Similarly, advocates of slavery looked upon the "comparative evils of
Slave Society and of Free Society, of slavery to human Masters and
slavery to Capital," and proceeded to argue that wage slavery was actually worse than chattel slavery. Slavery apologists like George Fitzhugh
contended that workers only accepted wage labour with the passage of
time, as they became "familiarized and inattentive to the infected
social atmosphere they continually inhale[d]".
The
slave, together with his labour-power, was sold to his owner once for
all.... The [wage] labourer, on the other hand, sells his very self, and
that by fractions.... He [belongs] to the capitalist class; and it is
for him ... to find a buyer in this capitalist class.
—Karl Marx
According to Noam Chomsky, analysis of the psychological implications of wage slavery goes back to the Enlightenment era. In his 1791 book On the Limits of State Action, classical liberal thinker Wilhelm von Humboldt
explained how "whatever does not spring from a man's free choice, or is
only the result of instruction and guidance, does not enter into his
very nature; he does not perform it with truly human energies, but
merely with mechanical exactness" and so when the labourer works under
external control, "we may admire what he does, but we despise what he
is." Both the Milgram and Stanford experiments have been found useful in the psychological study of wage-based workplace relations. Additionally, as per anthropologist David Graeber,
the earliest wage labour contracts we know about were in fact contracts
for the rental of chattel slaves (usually the owner would receive a
share of the money, and the slave, another, with which to maintain their
living expenses.) Such arrangements, according to Graeber, were quite
common in New World slavery as well, whether in the United States or
Brazil. C. L. R. James argued in The Black Jacobins
that most of the techniques of human organisation employed on factory
workers during the industrial revolution were first developed on slave
plantations.
For Marxists, labour-as-commodity, which is how they regard wage labour, provides a fundamental point of attack against capitalism.

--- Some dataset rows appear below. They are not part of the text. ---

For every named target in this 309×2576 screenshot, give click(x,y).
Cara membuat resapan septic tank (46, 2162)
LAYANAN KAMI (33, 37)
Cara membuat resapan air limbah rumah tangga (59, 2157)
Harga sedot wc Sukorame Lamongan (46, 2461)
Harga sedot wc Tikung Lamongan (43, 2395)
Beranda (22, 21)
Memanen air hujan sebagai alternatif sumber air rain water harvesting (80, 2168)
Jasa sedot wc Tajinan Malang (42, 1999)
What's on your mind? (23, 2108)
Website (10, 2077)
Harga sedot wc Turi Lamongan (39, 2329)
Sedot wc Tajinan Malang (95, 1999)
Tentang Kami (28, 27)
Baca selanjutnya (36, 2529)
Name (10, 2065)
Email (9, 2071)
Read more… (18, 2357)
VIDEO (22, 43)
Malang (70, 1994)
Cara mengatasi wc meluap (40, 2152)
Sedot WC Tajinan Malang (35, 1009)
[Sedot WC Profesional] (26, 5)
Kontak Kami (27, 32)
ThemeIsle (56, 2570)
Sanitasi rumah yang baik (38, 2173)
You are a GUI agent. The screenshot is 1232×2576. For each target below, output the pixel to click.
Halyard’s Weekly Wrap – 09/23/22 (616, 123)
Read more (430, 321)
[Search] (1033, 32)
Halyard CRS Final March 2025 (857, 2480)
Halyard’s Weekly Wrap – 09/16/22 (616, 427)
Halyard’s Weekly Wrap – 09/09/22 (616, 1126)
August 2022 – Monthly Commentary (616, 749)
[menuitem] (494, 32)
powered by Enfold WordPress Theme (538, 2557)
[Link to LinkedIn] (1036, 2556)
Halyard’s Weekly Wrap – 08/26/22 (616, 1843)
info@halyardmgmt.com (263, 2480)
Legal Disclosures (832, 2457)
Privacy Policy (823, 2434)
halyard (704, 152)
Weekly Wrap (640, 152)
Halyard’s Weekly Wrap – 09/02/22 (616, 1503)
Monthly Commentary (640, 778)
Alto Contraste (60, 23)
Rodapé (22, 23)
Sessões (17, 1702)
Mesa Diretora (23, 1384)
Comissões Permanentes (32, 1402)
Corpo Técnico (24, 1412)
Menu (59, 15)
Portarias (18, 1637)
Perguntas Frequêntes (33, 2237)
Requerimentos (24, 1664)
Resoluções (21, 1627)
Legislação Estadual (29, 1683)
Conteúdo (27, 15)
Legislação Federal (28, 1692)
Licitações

"It can be persuasively argued," noted one concerned philosopher, "that
the conception of the worker's labour as a commodity confirms Marx's
stigmatisation of the wage system of private capitalism as
'wage-slavery;' that is, as an instrument of the capitalist's for
reducing the worker's condition to that of a slave, if not below it."
That this objection is fundamental follows immediately from Marx's
conclusion that wage labour is the very foundation of capitalism:
"Without a class dependent on wages, the moment individuals
confront each other as free persons, there can be no production of
surplus value; without the production of surplus-value there can be no
capitalist production, and hence no capital and no capitalist!"